Arab League members met Saturday in Doha for an emergency session with United Nations and Arab League envoy Kofi Annan.

U.N.-Arab League special envoy Kofi Annan attends an Arab ministerial committee meeting to discuss the Syrian crisis, in Doha June 2, 2012.

Annan called on Assad to take “bold and visible steps immediately” to implement the envoy’s six-point cease-fire plan. But the former U.N. secretary-general admitted recent atrocities show the conflict is quickly spiraling out of control.

“The massacres of children, women and men in al-Houla is a terrible crime. Worst of all, it is one of many atrocities to have taken place.”

Spreading beyond Syria

Annan also warned the crisis in Syria could spread.

“Hundreds of thousands of Syrians are internally displaced. The crisis is having a regional spillover in the form of tensions and incidents across the borders, abductions of nationals and foreigners, and refugee flows to neighboring states.”

Qatari Prime Minister Sheik Hamid bin Jassim al-Thani echoed Annan’s concerns. He told reporters in Doha that “no country is fortified enough to avoid the fallout from the deteriorating situation in Syria,” and promised the Arab League would work to make sure the Syrian people realize their aspirations.

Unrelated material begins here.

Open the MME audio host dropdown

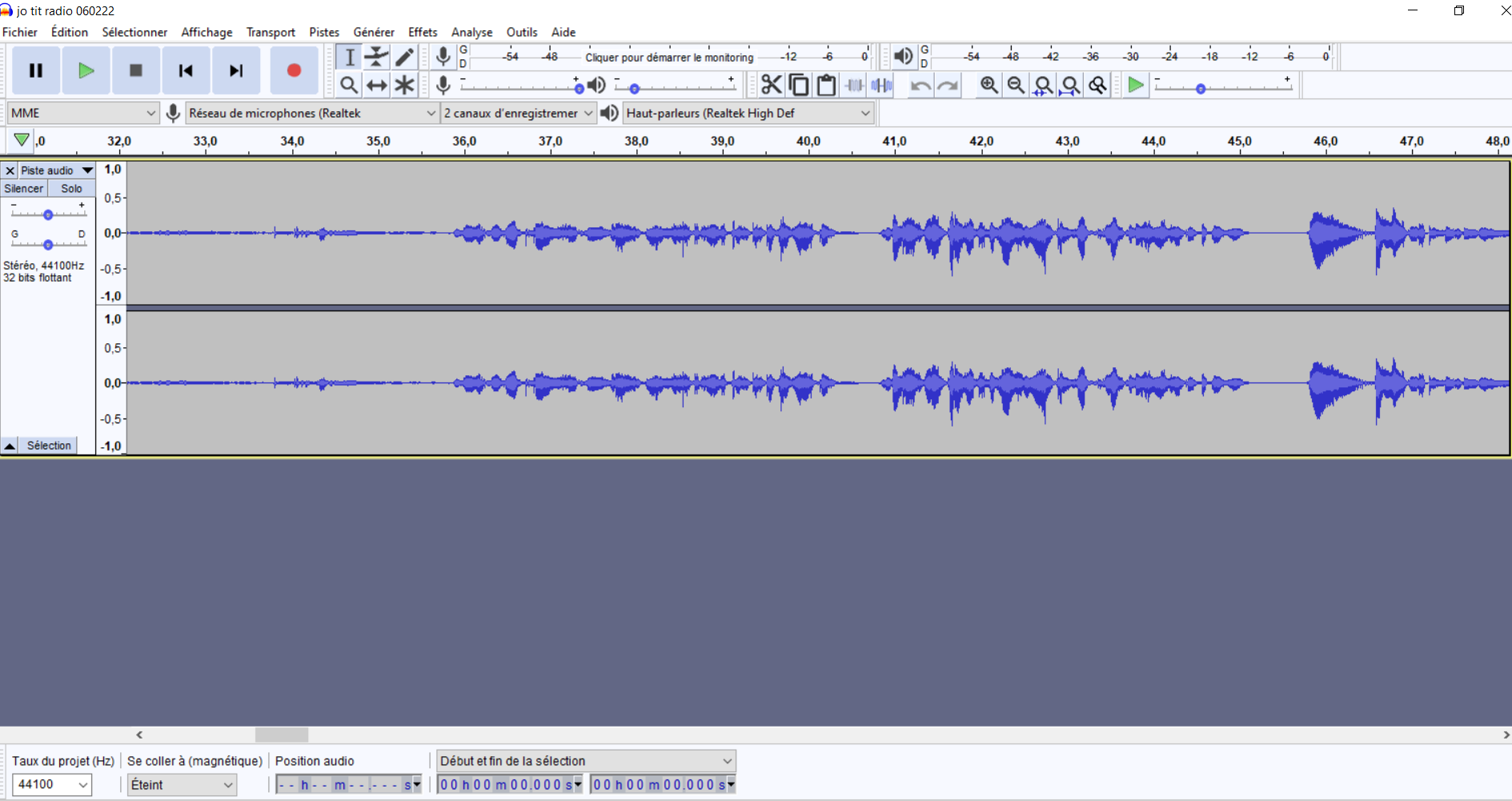[x=83, y=114]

Already, the league is calling for the U.N. Security Council to replace the almost 300 monitors it has in Syria now with peacekeepers capable of preventing clashes. But already, the fighting has spread.

Clashes broke out late Friday across the Syrian border in the northern Lebanese port city of Tripoli. Lebanese officials said Saturday the fighting between pro-Assad and anti-Assad militiamen in the Bab al-Tebbaneh and Jabal Mohsen neighborhoods had killed at least seven people, including civilians, while injuring more than 30.

One fighter blamed the violence on Assad’s supporters.

“They are targeting us because we are supporting the Syrian revolution and we want to defend our children.”

Violence also gripped Syria’s Homs province for yet another day. Amateur video posted on the Internet showed what was described as shellfire slamming into buildings in Bab al-Sebaa. Other video showed a bomb blast targeting Syrian soldiers who were escorting U.N. observers in Erbin.

Calls for intervention

Meanwhile, calls for foreign intervention are mounting.

From Qatar, the head of the largest Syrian exile opposition group called on Arab countries to intervene. Syrian National Council leader Burhan Ghalioun said he would welcome Arab military action to stop attacks on pro-democracy activists and civilians.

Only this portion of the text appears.